Document section >>
********
Friends noted that returning from a conference in Costa Rica his mood had changed dramatically. He was depressed and forlorn. Then he was hospitalized for a nervous breakdown. As if he’d been told of his inescapable fate working in highly secretive underground laboratories creating perfect soldiers or population control methods.

After mounting public pressure, and not related to any Grinberg speculation, in 2017 the CIA released thousands of secret documents. Grinberg’s name was mentioned. An article he had written and published in his 1982 book Psychoenergetics was also found among those files as was the mention of Project Stargate which sought to study the same mind phenomenon which was Grinberg’s focus but for defense purposes.

No secret, defense means offense with that entity and others.

He disappeared without word or trace on December 8, 1994 four days before his forty-eighth birthday and a long-scheduled celebration with family in his honor. When authorities went to search his home for clues, all of his work was missing. Sometime after that Teresa disappeared.
********
Extracted entries >>
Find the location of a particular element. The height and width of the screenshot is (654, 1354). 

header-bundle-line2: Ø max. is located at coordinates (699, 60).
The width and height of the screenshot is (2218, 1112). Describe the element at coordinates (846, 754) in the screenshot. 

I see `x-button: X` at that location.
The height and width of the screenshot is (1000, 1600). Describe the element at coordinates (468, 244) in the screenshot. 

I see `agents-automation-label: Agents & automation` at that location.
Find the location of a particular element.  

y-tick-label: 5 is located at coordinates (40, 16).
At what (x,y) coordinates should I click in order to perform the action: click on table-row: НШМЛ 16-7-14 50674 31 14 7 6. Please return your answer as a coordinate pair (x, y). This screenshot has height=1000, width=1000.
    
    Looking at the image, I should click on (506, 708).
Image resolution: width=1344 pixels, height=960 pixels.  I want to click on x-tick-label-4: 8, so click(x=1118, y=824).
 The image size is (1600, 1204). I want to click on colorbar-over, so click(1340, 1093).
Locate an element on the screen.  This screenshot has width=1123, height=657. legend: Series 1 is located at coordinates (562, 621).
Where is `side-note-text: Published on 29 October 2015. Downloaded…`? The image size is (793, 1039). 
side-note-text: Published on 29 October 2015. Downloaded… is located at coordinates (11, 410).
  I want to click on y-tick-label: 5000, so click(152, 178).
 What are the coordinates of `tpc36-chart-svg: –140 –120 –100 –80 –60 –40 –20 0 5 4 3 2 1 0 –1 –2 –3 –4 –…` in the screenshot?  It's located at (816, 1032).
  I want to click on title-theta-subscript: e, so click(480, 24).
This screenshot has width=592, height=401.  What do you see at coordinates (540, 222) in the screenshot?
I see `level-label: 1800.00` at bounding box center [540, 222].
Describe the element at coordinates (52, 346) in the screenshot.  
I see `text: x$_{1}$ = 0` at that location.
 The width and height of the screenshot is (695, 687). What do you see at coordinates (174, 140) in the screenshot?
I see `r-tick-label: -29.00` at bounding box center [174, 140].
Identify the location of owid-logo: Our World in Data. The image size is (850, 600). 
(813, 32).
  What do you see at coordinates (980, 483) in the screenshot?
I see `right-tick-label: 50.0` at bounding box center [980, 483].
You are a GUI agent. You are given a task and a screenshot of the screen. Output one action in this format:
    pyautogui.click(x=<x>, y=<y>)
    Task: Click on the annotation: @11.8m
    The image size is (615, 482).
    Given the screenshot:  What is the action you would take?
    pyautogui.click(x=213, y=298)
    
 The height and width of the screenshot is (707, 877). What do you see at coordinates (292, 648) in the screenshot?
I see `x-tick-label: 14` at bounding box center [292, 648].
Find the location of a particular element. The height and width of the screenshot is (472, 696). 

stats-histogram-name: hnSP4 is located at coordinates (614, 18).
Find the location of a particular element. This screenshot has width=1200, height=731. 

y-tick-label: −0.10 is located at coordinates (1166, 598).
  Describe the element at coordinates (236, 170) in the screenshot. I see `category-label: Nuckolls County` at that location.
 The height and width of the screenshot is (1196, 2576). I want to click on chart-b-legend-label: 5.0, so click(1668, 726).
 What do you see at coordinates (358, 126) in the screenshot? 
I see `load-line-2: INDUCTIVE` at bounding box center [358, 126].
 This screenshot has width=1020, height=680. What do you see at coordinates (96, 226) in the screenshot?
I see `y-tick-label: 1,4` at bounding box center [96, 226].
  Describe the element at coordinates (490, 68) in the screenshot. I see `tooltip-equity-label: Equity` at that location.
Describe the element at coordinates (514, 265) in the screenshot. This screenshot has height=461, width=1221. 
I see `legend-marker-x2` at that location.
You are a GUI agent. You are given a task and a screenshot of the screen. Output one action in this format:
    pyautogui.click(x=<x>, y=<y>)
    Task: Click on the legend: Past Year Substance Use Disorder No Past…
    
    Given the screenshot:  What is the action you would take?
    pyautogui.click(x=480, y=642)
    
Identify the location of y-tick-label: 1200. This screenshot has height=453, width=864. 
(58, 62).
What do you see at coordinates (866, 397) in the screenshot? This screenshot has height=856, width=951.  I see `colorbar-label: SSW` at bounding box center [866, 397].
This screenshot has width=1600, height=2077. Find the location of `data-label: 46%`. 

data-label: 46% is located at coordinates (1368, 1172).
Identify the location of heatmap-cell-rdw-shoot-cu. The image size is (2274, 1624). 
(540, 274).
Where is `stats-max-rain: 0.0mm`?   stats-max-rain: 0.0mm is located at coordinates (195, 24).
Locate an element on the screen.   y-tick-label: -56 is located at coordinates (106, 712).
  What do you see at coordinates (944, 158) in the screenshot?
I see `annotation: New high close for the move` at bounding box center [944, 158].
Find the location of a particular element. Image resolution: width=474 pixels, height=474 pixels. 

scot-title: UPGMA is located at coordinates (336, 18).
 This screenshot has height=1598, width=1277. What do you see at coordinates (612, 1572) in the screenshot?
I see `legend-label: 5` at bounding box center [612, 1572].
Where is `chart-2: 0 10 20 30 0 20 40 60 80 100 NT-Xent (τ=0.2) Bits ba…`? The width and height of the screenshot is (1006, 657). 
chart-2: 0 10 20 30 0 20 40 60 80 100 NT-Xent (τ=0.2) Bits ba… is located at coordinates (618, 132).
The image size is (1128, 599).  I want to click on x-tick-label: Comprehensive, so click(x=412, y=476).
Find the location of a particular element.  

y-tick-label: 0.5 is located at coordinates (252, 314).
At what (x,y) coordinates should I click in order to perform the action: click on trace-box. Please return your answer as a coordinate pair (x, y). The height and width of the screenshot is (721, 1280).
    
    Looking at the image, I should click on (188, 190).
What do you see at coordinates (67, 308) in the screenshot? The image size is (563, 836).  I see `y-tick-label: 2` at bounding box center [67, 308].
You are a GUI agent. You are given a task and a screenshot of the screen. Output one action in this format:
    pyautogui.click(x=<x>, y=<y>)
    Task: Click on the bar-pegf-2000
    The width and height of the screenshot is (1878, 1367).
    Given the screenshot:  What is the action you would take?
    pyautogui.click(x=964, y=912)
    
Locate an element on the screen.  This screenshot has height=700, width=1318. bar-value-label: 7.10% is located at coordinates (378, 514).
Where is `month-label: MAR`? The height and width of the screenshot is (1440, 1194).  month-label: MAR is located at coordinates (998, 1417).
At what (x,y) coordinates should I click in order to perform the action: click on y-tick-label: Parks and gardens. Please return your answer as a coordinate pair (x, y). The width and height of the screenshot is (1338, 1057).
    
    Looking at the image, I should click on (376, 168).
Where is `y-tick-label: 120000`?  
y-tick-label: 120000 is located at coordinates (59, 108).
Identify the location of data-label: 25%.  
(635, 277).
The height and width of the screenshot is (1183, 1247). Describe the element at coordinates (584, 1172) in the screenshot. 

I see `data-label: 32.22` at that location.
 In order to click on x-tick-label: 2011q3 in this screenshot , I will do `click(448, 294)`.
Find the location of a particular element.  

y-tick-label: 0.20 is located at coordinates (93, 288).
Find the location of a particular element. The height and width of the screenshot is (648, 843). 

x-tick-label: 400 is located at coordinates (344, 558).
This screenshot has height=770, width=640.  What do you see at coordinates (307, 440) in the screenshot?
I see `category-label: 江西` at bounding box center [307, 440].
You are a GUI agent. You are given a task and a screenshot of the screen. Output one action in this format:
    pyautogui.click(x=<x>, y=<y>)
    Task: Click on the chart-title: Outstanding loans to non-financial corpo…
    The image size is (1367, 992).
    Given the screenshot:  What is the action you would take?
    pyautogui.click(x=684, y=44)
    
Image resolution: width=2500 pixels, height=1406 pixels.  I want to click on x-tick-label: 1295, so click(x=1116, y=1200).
********
To do >>
1. Answer these questions using the passage about Grinberg:
(a) In what year did the CIA release thousands of secret documents?
(b) What was the title of Grinberg's 1982 book?
(c) On what date did he disappear?
2. Output the part of the passage about Grinberg that starts at "No secret, defense" and ends at "that Teresa disappeared.", copied word for word.
3. Pick up the passage about Grinberg's disappearance after its last sentence and continue writing it.
The records are separate material and have no connection to the passage about Grinberg.

Answers below >>
1.
(a) 2017
(b) Psychoenergetics
(c) December 8, 1994

2.
No secret, defense means offense with that entity and others.

He disappeared without word or trace on December 8, 1994 four days before his forty-eighth birthday and a long-scheduled celebration with family in his honor. When authorities went to search his home for clues, all of his work was missing. Sometime after that Teresa disappeared.

3.
But then call off the dogs. CIA always getting the bad rap. Bees dying. Must be the CIA. Kennedy. Monkeypox.

The case officially remains a mystery.

A passage from one of his books reads:

After his passing into the other world, he would not die like the rest of the humans, he would voluntarily disappear, his body would disappear without a trace.

Hmmm.

Jacobo Grinberg, before traveling

WHO IS CAPTAIN B?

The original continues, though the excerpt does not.